### AUFGABENSTELLUNG 1
Beantworte zum Text über Glasbeschichtungen folgende Fragen:
(a) Welche U-Werte hatten Isoliergläser in den Siebzigerjahren?
(b) Welches Verfahren wird beim Beschichten hauptsächlich eingesetzt?
(c) Auf welchen Ebenen lassen sich bei Dreifach-Isoliergläsern zwei Wärmedämmschichten aufbringen?

### VORLIEGENDER TEXT
◇ ◇ ◇ ◇
Unscheinbar wichtig


In Museen und Verkaufsläden besonders wichtig: Entspiegeltes Glas erlaubt einen störungsfreien Blick auf die Objekte – oder wie hier nach draussen. Bild: Schott AG
In Museen und Verkaufsläden besonders wichtig: Entspiegeltes Glas erlaubt einen störungsfreien Blick auf die Objekte – oder wie hier nach draussen. Bild: Schott AG
Beschichtungen. Bei Glasbeschichtungen liegen dekorative Verfahren wie Bedrucken oder Satinieren im Trend. Kaum noch aus dem Alltag wegzudenken sind allerdings die unsichtbaren oder teilweise unsichtbaren Beschichtungen.
In den Siebzigerjahren wiesen Isoliergläser U-Werte um 2 W/m2k auf. Dann kamen die ersten Gläser mit Wärmedämmbeschichtungen auf den Markt und brachten eine wesentliche Verbesserung der Dämmwerte. Heute sind Werte von 1 W/m2k und darunter schon Standard. «Damals kosteten die ersten Wärmeschutzgläser um die 125 Franken pro Quadratmeter. Heute liegt der Preis bei etwa 25 Franken», erzählt Marc Bucher, Geschäftsführer der Glasi Zug AG.
Die Glashersteller erreichen den Wärmeschutz durch Aufbringen von Metalloxidschichten im Nanobereich. Beim Beschichten kommt hauptsächlich das Magnetronverfahren zum Einsatz. Dabei wird die Beschichtung nach der Floatglasherstellung aufgebracht. Heute kaum noch angewandt werden die Pyrolyse und das Tauchverfahren. Egal, um welche Technik es sich handelt, eine Problematik besteht bei allen drei Varianten: Um die Beschichtung möglichst nicht Umwelt- oder mechanischen Einflüssen auszusetzen, werden diese vorzugswei-se auf der Innenseite aufgebracht. Deshalb befindet sich zum Beispiel beim Zweifach-Isolierglas die Wärmedämmschicht auf der Position Nummer drei (siehe Grafiken) . Bei Dreifach-Isoliergläsern besteht zudem die Möglichkeit, zwei Wärmedämmschichten auf den Ebenen zwei und fünf aufzubringen. Die Schichten reflektieren die langwellige Wärmestrahlung zurück in den Innenraum. Gleichzeitig lassen sie aber das kurzwellige Sonnenlicht durch. Dieses Licht wird im Innenraum absorbiert und wärmt diesen auf. Daraus resultiert ein Wärmegewinn – ein positiver Effekt insbesondere in den Wintermonaten.
◇ ◇ ◇ ◇
### ERFASSTE ANGABEN
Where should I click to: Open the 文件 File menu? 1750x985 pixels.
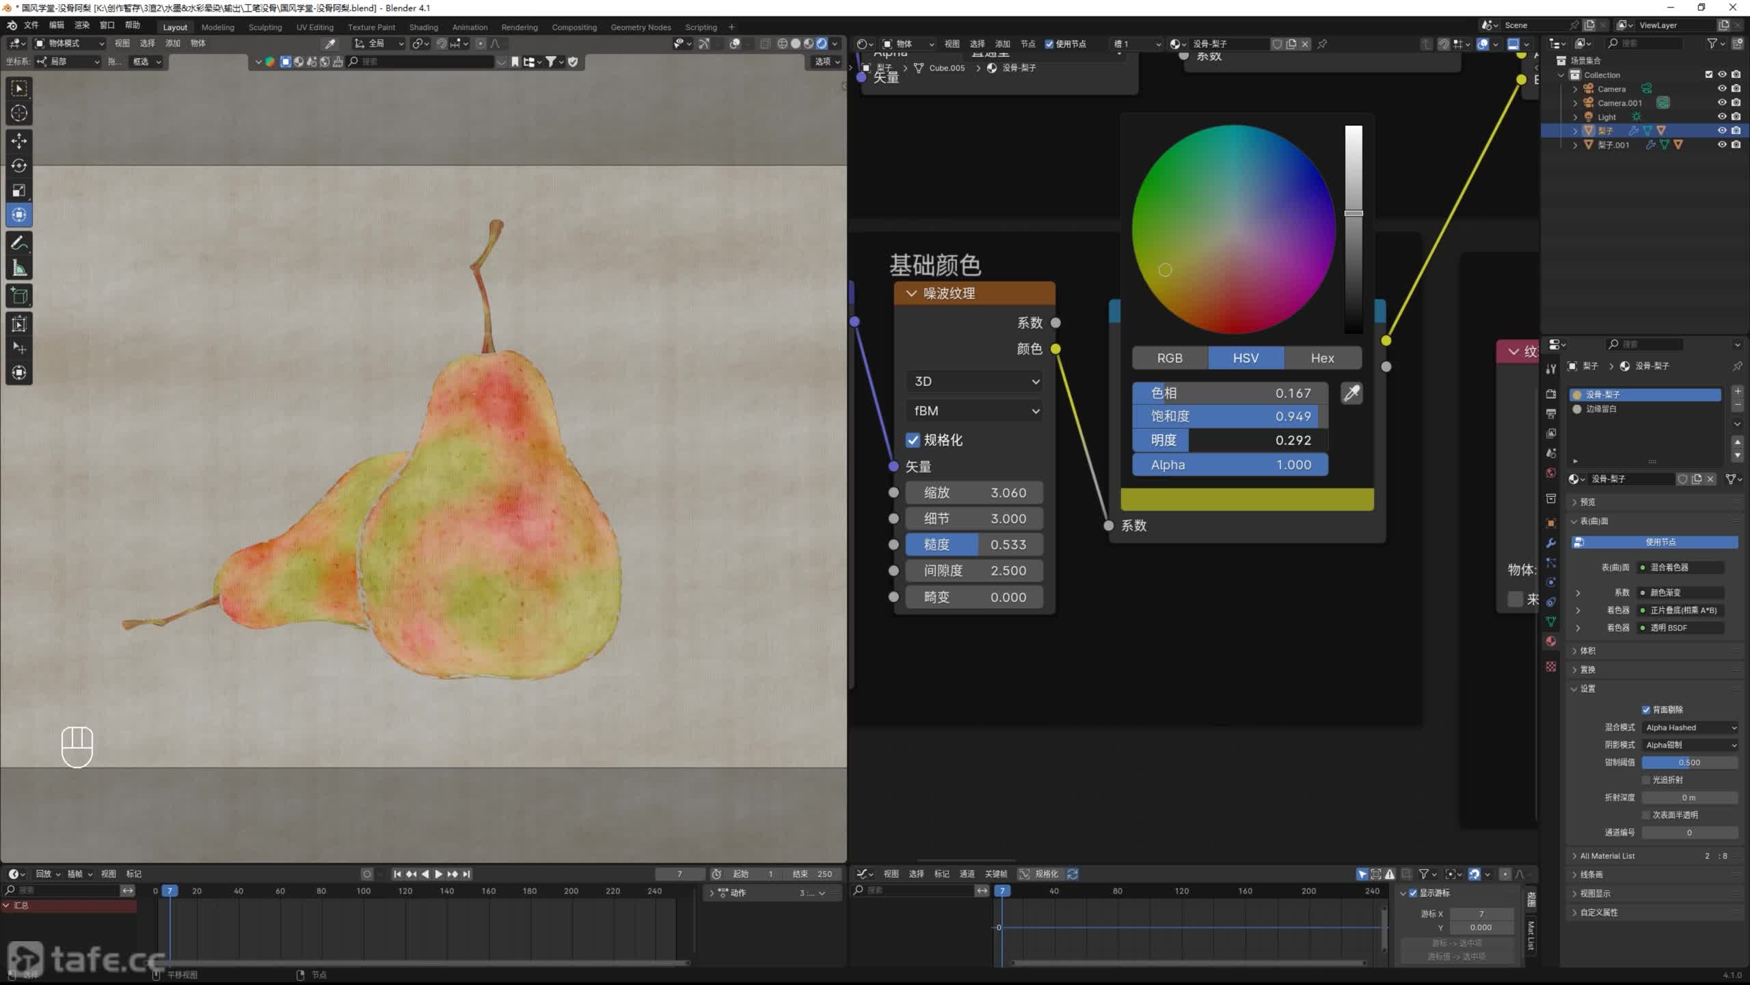pos(31,25)
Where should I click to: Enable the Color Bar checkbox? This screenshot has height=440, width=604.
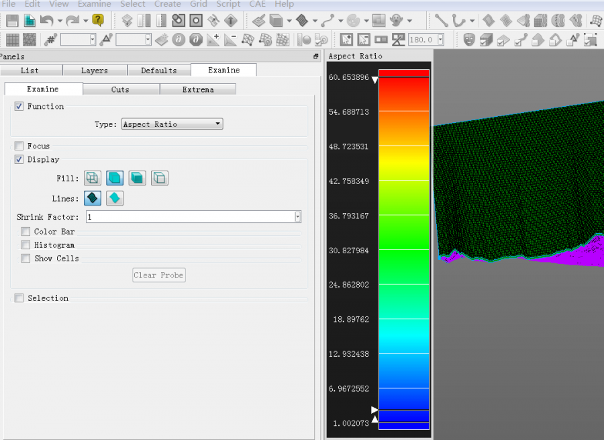point(26,232)
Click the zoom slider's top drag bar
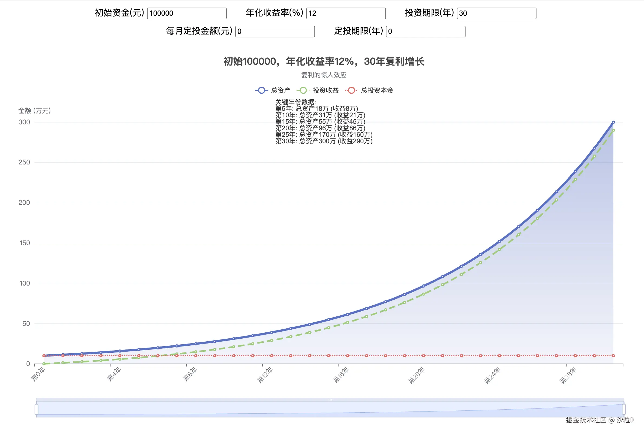 [x=330, y=400]

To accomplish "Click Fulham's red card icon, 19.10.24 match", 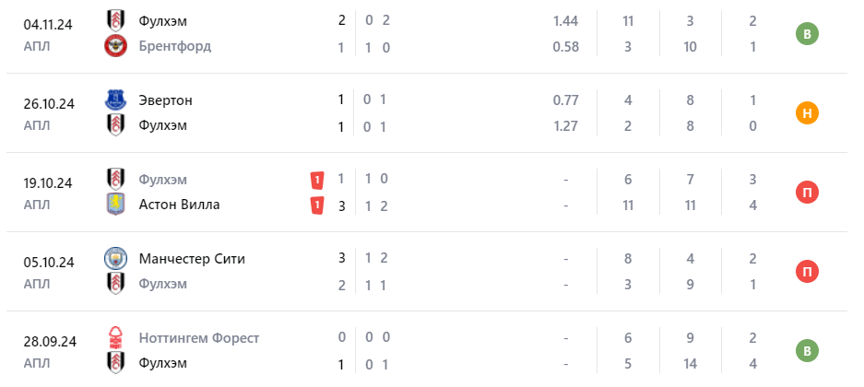I will (316, 179).
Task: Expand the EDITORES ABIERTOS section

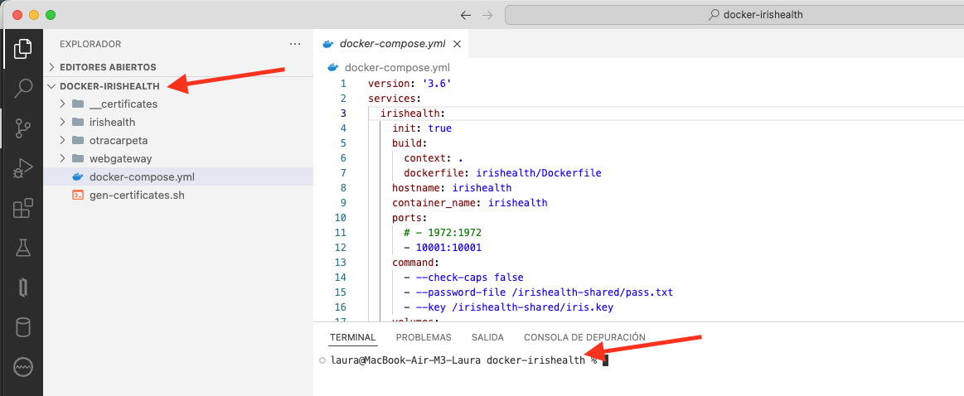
◇ ◇ ◇ ◇
### AUFGABENSTELLUNG 2
Entnimm den Einträgen jede Zeile, in der die Zeichenfolge "Where" vorkommt. Groß- und Kleinschreibung sind dabei zu beachten.

### RICHTIGE LÖSUNG 1
(a) Um 2 W/m2k.
(b) Das Magnetronverfahren.
(c) Auf den Ebenen zwei und fünf.

### RICHTIGE LÖSUNG 2
Where should I click to: Open the 文件 File menu? 1750x985 pixels.
Where should I click to: Enable the Color Bar checkbox? This screenshot has height=440, width=604.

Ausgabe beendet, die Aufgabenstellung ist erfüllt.